As part of our FIGT Focus on Career, FIGT member Natasha Winnard shares the invaluable life lessons she has learned from over 20 years of living- and working- overseas.
By Natasha Winnard
If you had asked my 24-year-old self back in Liverpool in the UK in the 1990s where my career would take me, I doubt it would have included earthquakes, sandstorms in the desert, or watching Christ the Redeemer lit against the Rio sky. The past 20 years has seen a journey that has been as surprising as it has been unplanned - and it has been all the richer for it.
We all learn lessons from the lives we lead. Whether that be a life spent raising a family back in our home country, or a life spent moving from place to place as we make our personal and professional way as expatriates. So what have those lessons been for me?

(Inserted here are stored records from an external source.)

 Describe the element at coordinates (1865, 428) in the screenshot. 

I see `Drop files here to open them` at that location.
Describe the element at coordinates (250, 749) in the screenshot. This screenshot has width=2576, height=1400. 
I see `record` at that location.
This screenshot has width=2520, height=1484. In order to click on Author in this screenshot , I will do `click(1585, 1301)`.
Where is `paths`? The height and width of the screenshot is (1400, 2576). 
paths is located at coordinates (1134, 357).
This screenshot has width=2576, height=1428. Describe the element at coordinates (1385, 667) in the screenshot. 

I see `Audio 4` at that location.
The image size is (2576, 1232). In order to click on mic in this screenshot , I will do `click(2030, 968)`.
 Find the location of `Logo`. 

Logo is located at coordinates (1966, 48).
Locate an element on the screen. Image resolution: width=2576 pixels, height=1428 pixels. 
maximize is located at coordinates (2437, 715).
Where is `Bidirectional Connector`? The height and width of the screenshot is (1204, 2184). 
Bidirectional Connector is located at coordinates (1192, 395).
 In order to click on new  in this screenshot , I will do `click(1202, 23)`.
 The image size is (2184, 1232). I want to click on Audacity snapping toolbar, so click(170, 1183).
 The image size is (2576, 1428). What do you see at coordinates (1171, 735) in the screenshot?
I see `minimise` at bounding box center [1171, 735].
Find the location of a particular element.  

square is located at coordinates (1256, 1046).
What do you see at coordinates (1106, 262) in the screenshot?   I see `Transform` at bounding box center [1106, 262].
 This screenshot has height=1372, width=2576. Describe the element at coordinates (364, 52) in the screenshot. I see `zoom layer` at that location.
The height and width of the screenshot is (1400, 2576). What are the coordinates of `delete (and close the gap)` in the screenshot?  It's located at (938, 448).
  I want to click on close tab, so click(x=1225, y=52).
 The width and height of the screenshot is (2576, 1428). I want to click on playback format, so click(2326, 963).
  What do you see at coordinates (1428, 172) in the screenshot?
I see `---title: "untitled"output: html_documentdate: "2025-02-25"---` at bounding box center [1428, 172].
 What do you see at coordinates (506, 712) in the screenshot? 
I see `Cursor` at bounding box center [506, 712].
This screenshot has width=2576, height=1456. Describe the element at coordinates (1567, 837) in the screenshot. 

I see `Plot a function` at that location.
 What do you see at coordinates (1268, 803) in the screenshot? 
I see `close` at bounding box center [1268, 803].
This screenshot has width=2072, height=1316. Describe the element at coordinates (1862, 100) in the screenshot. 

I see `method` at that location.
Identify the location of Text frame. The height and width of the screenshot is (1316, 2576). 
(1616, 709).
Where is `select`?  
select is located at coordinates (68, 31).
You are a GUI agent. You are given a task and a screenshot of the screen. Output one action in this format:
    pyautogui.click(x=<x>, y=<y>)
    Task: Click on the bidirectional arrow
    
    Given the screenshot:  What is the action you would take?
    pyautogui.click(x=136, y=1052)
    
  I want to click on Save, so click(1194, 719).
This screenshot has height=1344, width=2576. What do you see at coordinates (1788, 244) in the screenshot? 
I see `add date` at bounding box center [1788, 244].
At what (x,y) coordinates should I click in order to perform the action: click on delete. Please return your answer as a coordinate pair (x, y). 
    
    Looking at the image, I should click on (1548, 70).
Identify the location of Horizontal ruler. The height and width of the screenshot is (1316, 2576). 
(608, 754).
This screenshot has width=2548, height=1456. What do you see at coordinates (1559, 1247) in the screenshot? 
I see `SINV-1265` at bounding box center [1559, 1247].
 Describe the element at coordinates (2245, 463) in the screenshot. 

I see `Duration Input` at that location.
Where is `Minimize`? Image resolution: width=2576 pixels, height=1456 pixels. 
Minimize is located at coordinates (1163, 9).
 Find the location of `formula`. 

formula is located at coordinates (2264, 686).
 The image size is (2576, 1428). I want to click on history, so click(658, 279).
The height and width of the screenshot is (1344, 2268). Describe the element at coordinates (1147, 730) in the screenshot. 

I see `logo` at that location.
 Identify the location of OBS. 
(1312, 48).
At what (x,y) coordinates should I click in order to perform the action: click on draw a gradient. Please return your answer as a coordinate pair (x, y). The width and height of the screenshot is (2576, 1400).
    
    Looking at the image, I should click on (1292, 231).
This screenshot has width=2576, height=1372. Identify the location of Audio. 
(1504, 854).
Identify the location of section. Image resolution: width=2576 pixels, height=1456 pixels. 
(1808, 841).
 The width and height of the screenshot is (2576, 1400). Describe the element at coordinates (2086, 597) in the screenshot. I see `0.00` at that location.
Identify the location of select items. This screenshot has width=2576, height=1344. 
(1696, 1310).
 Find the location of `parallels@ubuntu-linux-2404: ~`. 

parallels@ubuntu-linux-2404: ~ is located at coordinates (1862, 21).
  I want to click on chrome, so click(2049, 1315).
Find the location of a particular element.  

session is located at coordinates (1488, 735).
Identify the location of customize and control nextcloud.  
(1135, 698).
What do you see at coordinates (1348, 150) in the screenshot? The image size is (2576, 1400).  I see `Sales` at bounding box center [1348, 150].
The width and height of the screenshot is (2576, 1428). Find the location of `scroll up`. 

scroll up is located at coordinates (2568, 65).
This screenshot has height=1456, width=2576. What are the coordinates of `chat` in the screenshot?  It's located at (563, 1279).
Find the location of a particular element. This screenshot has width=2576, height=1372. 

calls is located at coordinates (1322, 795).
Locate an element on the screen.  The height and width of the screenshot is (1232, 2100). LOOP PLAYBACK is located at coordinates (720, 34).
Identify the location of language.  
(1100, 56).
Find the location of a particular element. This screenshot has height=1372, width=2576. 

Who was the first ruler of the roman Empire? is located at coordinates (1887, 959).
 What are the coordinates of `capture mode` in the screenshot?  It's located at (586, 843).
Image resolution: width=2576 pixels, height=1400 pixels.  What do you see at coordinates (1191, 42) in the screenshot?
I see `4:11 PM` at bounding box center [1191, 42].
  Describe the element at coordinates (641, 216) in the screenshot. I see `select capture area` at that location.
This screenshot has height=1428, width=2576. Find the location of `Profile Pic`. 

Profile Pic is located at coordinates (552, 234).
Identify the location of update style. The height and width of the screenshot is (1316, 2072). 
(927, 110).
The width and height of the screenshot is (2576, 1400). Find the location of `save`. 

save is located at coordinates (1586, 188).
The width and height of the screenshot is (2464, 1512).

Be open to constantly learning from, and with, talented people. One of the many wonderful aspects of an international life is that we have the opportunity to work with, and meet, people who have work and life experiences that are completely different from ours.
Dreams Don’t Work Unless We Do
Building a career overseas can be incredibly hard work. But like with many things in life, hard work pays off.
Trust Your Gut
When we are trying to develop a career overseas alongside family life it can be exhausting trying to figure out what is best for everyone. Trust your gut. If it feels right for you, the chances are it is right for your family.
A Team Approach
If we are sharing this journey with a partner then take a team approach. Articulate, agree and plan together who is doing what and when, in terms of career paths. And both be willing and flexible to change direction if a new and exciting opportunity comes your way.
Nobody has the Perfect Career
There are very few people anywhere in the world who have a perfect career path. It is normal to have days when our career is not going in the direction that we would like. It is also very tempting, on those tough days, to think that the grass may be greener if we were living somewhere else or if our circumstances were different.
Always Have a Plan B
With every international move and career opportunity, have a Plan B. This gives us the confidence to jump at exciting career opportunities and change direction, if needed.
Our lives overseas often present opportunities when we least expect them. Always be open to exploring potential new options, especially those that are out of our comfort zone.
Reach Out for Support
Don’t be afraid to share challenges, ideas, frustrations, struggles and dreams with friends, colleagues and other professionals. It can be isolating building a career overseas without support.
Wherever you are in your journey right now - early in your expatriate adventure, or longer into the expatriate experience - remember that you have something that makes you very special: courage. It takes courage to lead the life you have chosen to lead as an expatriate, and even more courage if you are an expatriate parent. Don’t take that courage for granted. But you also have something else that I think has made all of the difference for me, and which I hope you value also: vulnerability. To be open to new cultures and new experiences is to be vulnerable to that which we cannot always control. That takes a special kind of person. If you are an expatriate mum or dad reading this, you should be pretty proud of yourself.